Problem 1 = In the blog post about the title of Sarah Palin's memoir, how many copies did Harper commission for the first printing?
Problem 2 = Continue the blog post about the title of Sarah Palin's memoir from where it stops.

*** Opening of Text shown ***

Monday, September 28, 2009

Sarah Palin, gone rogue

Sarah Palin, gone rogue

Just read the press release announcing the November release of Sarah Palin’s memoir, titled “Going Rogue: An American Life.”

I don’t care that she has written a memoir, won’t read her memoir, and am stunned that Harper has commissioned a first printing of 1.5 million copies.

However, what is really bothering me is the use of the word “rogue” in the title. Rogue is not a flattering word. Seeing it in the title drove me to the dictionary.

I opened my worn, thin-paper copy (“THIN PAPER” is actually printed above the title) of “Webster’s New Collegiate Dictionary,” copyright 1959, by G. & C. Merriam Co., and looked up “rogue.” The definitions follow.

1. A vagrant; an idle sturdy beggar; a tramp.
2. A knave; cheat.
3. Scamp; rascal.
4. A rogue elephant.
5. Biol. A chance variation:--usually applied to inferior or nontypical plants.

Following this we find “rogue elephant” defined.

Rogue elephant: A vicious elephant which separates from the herd and roams alone.

Then we find “rogue’s gallery,” defined as “A collection of portraits of persons arrested as criminals, for the use of the police.” And “rogue’s march,” “Derisive music for a person driven away under popular indignation or official sentence, as when a soldier is drummed out of a regiment.

After reading the definitions I’m making the elitist assumption that neither Ms. Palin nor her collaborator, Lynn Vincent, have a feeling for the subtlety of language. Did they check a dictionary? Did they think “rogue” is a synonym for “maverick?”


Ms Palin supposedly spent several days in New York working around the clock with editors at Harper after she and Vincent finished their work. Didn’t any of those editors look up the word “rogue?”

1 comment:

  1. I think that the use of "rogue" to mean "independent" is a symptom of the general debasement of American English.

*** Close of Text shown ***
*** Opening of Source information ***

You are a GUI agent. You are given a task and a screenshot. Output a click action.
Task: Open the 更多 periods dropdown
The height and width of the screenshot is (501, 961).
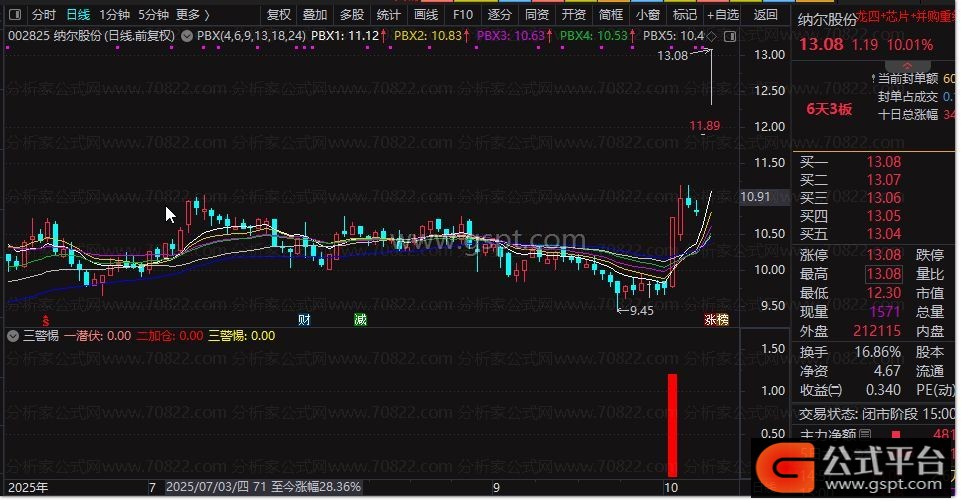(191, 15)
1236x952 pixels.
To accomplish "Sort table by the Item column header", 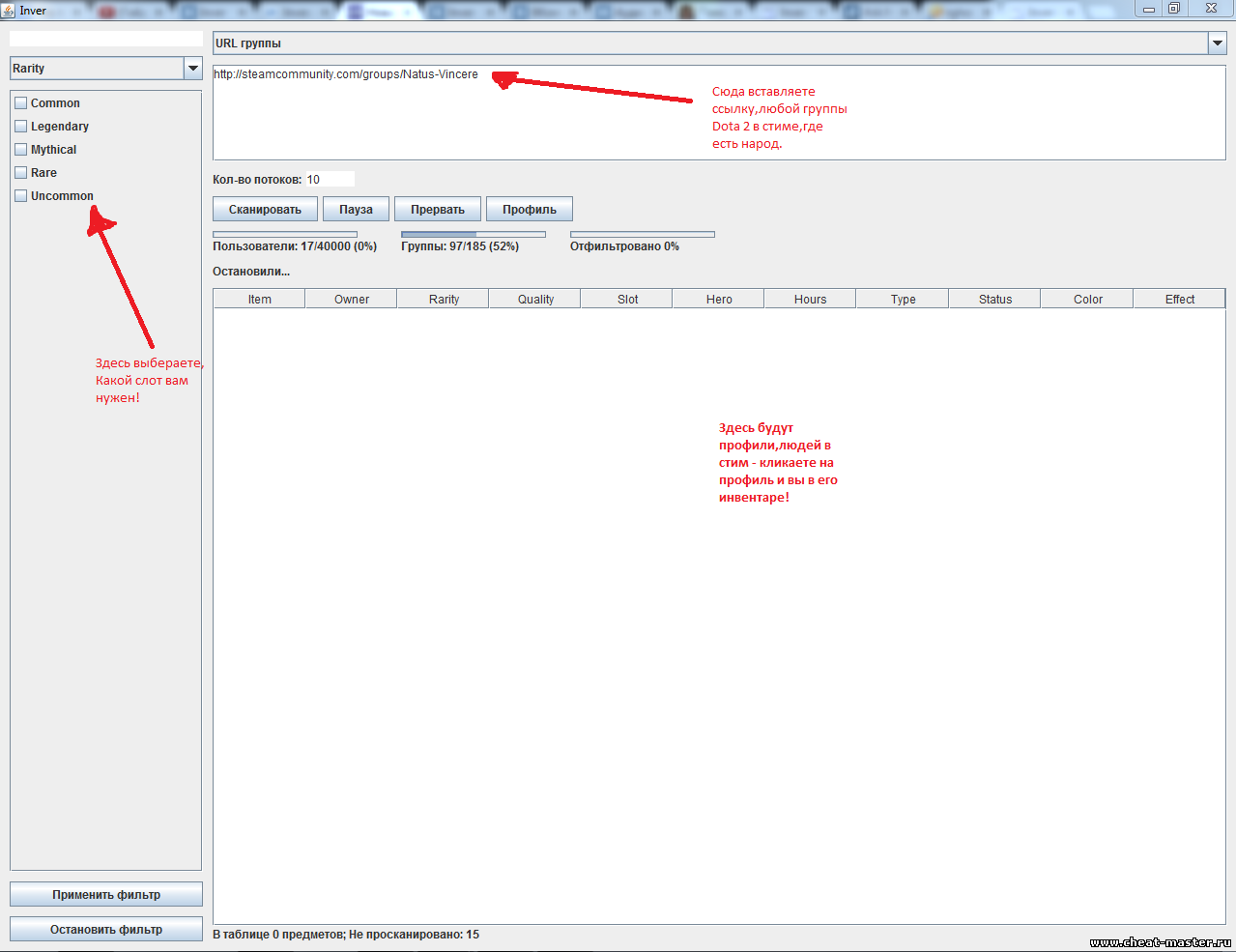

*** Close of Source information ***

Answer 1 = 1.5 million copies.

Answer 2 =
    Besides the obviously Orwellian aspects of vague and fluid word definitions, the fixity of language is generally imposed by the upper class/elite as a marker for social status; consider "the rain in Spain" scenes in My Fair Lady. This also explains why America tends to coin new words at a substantially faster rate than England, even on a per capita basis. American elites are less effective at imposing language fixity and the society of America is somewhat more linguistically dynamic. (argots and dialects often seem to arise form the social opposite of the elites(the internal proletariat), which is one of the reasons they are resisted; see Arnold Toynbee)

    Presently, it may be in the interests of the elite to reduce the fixity of the meaning of words to mask their misdeeds, but the intellectual rigor of the readers must also be examined. In common political discourse of today, words like: terrorist, fascism, socialist, freedom, free market, and rule of law, amongst others, are misstated, misconstrued, inverted, and all to often, left undefined as simple emotional markers.

    I believe that this debasement of the meaning of words is dangerous and opens up opportunities for demagogues. Add to this the parlous state of the economy in general and of ordinary peoples finances in specific, and a dangerous set of conditions now exist. U-6 unemployment is almost 20%, the rate of home foreclosures continues to rise and the homeless and "automotively" housed are everywhere. Meanwhile, politicians and the "politically involved" of both the left and the right are casting words the equivelent of bombs. This, in an effort to gain advantage, while little realizing the real fire they may ignite.